WHAT IS NEEDED: Your response should consist of every record, exactly as given.
- - - - - - -
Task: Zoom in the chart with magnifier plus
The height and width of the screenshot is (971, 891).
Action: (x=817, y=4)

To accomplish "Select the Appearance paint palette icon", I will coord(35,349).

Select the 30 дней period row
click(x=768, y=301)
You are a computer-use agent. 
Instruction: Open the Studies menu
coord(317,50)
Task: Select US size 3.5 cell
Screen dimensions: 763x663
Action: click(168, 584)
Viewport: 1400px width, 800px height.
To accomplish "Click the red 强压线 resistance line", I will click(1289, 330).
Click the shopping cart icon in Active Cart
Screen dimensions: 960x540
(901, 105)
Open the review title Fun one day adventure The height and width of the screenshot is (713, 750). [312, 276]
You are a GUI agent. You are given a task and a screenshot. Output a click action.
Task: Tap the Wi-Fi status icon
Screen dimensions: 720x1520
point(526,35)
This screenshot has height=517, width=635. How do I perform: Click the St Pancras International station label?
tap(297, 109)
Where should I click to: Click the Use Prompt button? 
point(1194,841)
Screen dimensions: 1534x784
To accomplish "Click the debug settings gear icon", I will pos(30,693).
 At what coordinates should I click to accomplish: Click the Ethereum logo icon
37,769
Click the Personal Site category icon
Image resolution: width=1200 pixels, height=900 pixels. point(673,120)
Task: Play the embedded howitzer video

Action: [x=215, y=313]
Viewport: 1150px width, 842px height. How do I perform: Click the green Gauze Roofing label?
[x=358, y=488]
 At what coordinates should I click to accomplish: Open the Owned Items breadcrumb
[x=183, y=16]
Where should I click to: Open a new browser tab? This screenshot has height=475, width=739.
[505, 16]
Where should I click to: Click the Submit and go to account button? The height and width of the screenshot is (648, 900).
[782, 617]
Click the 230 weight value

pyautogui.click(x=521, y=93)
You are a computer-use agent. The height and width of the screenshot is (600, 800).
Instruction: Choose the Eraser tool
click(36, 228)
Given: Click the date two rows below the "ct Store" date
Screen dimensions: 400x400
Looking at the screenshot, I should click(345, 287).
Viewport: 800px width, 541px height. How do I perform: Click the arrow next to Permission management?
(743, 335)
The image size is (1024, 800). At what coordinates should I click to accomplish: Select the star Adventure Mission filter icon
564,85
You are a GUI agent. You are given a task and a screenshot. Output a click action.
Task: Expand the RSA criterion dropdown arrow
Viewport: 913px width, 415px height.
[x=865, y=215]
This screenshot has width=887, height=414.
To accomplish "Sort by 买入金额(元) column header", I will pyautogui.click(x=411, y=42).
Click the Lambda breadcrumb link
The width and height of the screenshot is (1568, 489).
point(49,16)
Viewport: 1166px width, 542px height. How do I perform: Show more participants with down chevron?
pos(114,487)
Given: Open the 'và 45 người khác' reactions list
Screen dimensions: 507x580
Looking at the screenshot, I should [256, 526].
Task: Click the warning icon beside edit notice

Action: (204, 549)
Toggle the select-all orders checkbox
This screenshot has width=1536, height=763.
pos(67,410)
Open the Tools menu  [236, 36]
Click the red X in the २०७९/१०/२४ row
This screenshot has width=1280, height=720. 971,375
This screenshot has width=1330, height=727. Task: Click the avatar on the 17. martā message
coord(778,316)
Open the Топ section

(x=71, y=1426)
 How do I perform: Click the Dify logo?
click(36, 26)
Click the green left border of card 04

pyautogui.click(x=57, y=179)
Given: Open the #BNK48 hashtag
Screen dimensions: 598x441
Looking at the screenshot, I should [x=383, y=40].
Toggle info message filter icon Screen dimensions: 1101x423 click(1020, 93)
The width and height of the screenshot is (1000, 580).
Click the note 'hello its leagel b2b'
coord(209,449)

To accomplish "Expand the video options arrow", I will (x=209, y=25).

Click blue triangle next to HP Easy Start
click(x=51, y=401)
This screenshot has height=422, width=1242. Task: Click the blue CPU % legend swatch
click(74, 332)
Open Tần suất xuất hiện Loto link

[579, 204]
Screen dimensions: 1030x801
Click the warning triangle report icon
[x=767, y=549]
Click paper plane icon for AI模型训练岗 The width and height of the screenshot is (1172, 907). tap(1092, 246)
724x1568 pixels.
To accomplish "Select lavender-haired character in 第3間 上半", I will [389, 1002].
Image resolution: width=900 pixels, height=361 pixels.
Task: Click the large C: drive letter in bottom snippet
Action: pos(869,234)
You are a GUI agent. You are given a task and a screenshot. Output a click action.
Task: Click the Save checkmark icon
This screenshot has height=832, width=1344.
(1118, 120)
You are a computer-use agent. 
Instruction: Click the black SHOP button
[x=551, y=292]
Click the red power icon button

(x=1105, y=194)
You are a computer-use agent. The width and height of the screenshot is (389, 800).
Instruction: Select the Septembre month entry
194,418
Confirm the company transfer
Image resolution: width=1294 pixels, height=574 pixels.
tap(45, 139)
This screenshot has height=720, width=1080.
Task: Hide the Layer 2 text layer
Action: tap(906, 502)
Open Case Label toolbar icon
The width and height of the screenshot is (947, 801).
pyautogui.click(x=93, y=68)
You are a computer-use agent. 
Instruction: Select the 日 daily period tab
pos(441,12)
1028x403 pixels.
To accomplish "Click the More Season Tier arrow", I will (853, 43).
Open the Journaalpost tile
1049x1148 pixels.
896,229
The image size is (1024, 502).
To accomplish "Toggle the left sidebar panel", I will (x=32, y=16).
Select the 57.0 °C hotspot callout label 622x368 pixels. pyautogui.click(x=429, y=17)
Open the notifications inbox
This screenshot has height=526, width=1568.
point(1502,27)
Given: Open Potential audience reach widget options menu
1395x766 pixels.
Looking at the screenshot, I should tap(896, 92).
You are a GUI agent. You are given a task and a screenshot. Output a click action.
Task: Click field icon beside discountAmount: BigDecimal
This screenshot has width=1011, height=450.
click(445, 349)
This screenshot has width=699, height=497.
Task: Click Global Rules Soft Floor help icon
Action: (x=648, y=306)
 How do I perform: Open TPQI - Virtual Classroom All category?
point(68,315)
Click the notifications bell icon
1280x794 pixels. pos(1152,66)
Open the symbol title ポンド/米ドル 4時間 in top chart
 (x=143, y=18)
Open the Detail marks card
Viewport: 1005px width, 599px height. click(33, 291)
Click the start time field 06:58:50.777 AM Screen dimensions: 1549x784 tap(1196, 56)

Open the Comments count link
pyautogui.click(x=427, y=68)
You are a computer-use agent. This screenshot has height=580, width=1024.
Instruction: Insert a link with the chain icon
- - - - - - -
TASK ANSWER:
Task: Zoom in the chart with magnifier plus
The height and width of the screenshot is (971, 891).
Action: (x=817, y=4)

To accomplish "Select the Appearance paint palette icon", I will coord(35,349).

Select the 30 дней period row
click(x=768, y=301)
You are a computer-use agent. 
Instruction: Open the Studies menu
coord(317,50)
Task: Select US size 3.5 cell
Screen dimensions: 763x663
Action: click(168, 584)
Viewport: 1400px width, 800px height.
To accomplish "Click the red 强压线 resistance line", I will click(1289, 330).
Click the shopping cart icon in Active Cart
Screen dimensions: 960x540
(901, 105)
Open the review title Fun one day adventure The height and width of the screenshot is (713, 750). [312, 276]
You are a GUI agent. You are given a task and a screenshot. Output a click action.
Task: Tap the Wi-Fi status icon
Screen dimensions: 720x1520
point(526,35)
This screenshot has height=517, width=635. How do I perform: Click the St Pancras International station label?
tap(297, 109)
Where should I click to: Click the Use Prompt button? 
point(1194,841)
Screen dimensions: 1534x784
To accomplish "Click the debug settings gear icon", I will pos(30,693).
 At what coordinates should I click to accomplish: Click the Ethereum logo icon
37,769
Click the Personal Site category icon
Image resolution: width=1200 pixels, height=900 pixels. point(673,120)
Task: Play the embedded howitzer video

Action: [x=215, y=313]
Viewport: 1150px width, 842px height. How do I perform: Click the green Gauze Roofing label?
[x=358, y=488]
 At what coordinates should I click to accomplish: Open the Owned Items breadcrumb
[x=183, y=16]
Where should I click to: Open a new browser tab? This screenshot has height=475, width=739.
[505, 16]
Where should I click to: Click the Submit and go to account button? The height and width of the screenshot is (648, 900).
[782, 617]
Click the 230 weight value

pyautogui.click(x=521, y=93)
You are a computer-use agent. The height and width of the screenshot is (600, 800).
Instruction: Choose the Eraser tool
click(36, 228)
Given: Click the date two rows below the "ct Store" date
Screen dimensions: 400x400
Looking at the screenshot, I should click(345, 287).
Viewport: 800px width, 541px height. How do I perform: Click the arrow next to Permission management?
(743, 335)
The image size is (1024, 800). At what coordinates should I click to accomplish: Select the star Adventure Mission filter icon
564,85
You are a GUI agent. You are given a task and a screenshot. Output a click action.
Task: Expand the RSA criterion dropdown arrow
Viewport: 913px width, 415px height.
[x=865, y=215]
This screenshot has width=887, height=414.
To accomplish "Sort by 买入金额(元) column header", I will pyautogui.click(x=411, y=42).
Click the Lambda breadcrumb link
The width and height of the screenshot is (1568, 489).
point(49,16)
Viewport: 1166px width, 542px height. How do I perform: Show more participants with down chevron?
pos(114,487)
Given: Open the 'và 45 người khác' reactions list
Screen dimensions: 507x580
Looking at the screenshot, I should [256, 526].
Task: Click the warning icon beside edit notice

Action: (204, 549)
Toggle the select-all orders checkbox
This screenshot has width=1536, height=763.
pos(67,410)
Open the Tools menu  [236, 36]
Click the red X in the २०७९/१०/२४ row
This screenshot has width=1280, height=720. 971,375
This screenshot has width=1330, height=727. Task: Click the avatar on the 17. martā message
coord(778,316)
Open the Топ section

(x=71, y=1426)
 How do I perform: Click the Dify logo?
click(36, 26)
Click the green left border of card 04

pyautogui.click(x=57, y=179)
Given: Open the #BNK48 hashtag
Screen dimensions: 598x441
Looking at the screenshot, I should [x=383, y=40].
Toggle info message filter icon Screen dimensions: 1101x423 click(1020, 93)
The width and height of the screenshot is (1000, 580).
Click the note 'hello its leagel b2b'
coord(209,449)

To accomplish "Expand the video options arrow", I will (x=209, y=25).

Click blue triangle next to HP Easy Start
click(x=51, y=401)
This screenshot has height=422, width=1242. Task: Click the blue CPU % legend swatch
click(74, 332)
Open Tần suất xuất hiện Loto link

[579, 204]
Screen dimensions: 1030x801
Click the warning triangle report icon
[x=767, y=549]
Click paper plane icon for AI模型训练岗 The width and height of the screenshot is (1172, 907). tap(1092, 246)
724x1568 pixels.
To accomplish "Select lavender-haired character in 第3間 上半", I will [389, 1002].
Image resolution: width=900 pixels, height=361 pixels.
Task: Click the large C: drive letter in bottom snippet
Action: pos(869,234)
You are a GUI agent. You are given a task and a screenshot. Output a click action.
Task: Click the Save checkmark icon
This screenshot has height=832, width=1344.
(1118, 120)
You are a computer-use agent. 
Instruction: Click the black SHOP button
[x=551, y=292]
Click the red power icon button

(x=1105, y=194)
You are a computer-use agent. The width and height of the screenshot is (389, 800).
Instruction: Select the Septembre month entry
194,418
Confirm the company transfer
Image resolution: width=1294 pixels, height=574 pixels.
tap(45, 139)
This screenshot has height=720, width=1080.
Task: Hide the Layer 2 text layer
Action: tap(906, 502)
Open Case Label toolbar icon
The width and height of the screenshot is (947, 801).
pyautogui.click(x=93, y=68)
You are a computer-use agent. 
Instruction: Select the 日 daily period tab
pos(441,12)
1028x403 pixels.
To accomplish "Click the More Season Tier arrow", I will (853, 43).
Open the Journaalpost tile
1049x1148 pixels.
896,229
The image size is (1024, 502).
To accomplish "Toggle the left sidebar panel", I will (x=32, y=16).
Select the 57.0 °C hotspot callout label 622x368 pixels. pyautogui.click(x=429, y=17)
Open the notifications inbox
This screenshot has height=526, width=1568.
point(1502,27)
Given: Open Potential audience reach widget options menu
1395x766 pixels.
Looking at the screenshot, I should tap(896, 92).
You are a GUI agent. You are given a task and a screenshot. Output a click action.
Task: Click field icon beside discountAmount: BigDecimal
This screenshot has width=1011, height=450.
click(445, 349)
This screenshot has width=699, height=497.
Task: Click Global Rules Soft Floor help icon
Action: (x=648, y=306)
 How do I perform: Open TPQI - Virtual Classroom All category?
point(68,315)
Click the notifications bell icon
1280x794 pixels. pos(1152,66)
Open the symbol title ポンド/米ドル 4時間 in top chart
 (x=143, y=18)
Open the Detail marks card
Viewport: 1005px width, 599px height. click(33, 291)
Click the start time field 06:58:50.777 AM Screen dimensions: 1549x784 tap(1196, 56)

Open the Comments count link
pyautogui.click(x=427, y=68)
You are a computer-use agent. This screenshot has height=580, width=1024.
Instruction: Insert a link with the chain icon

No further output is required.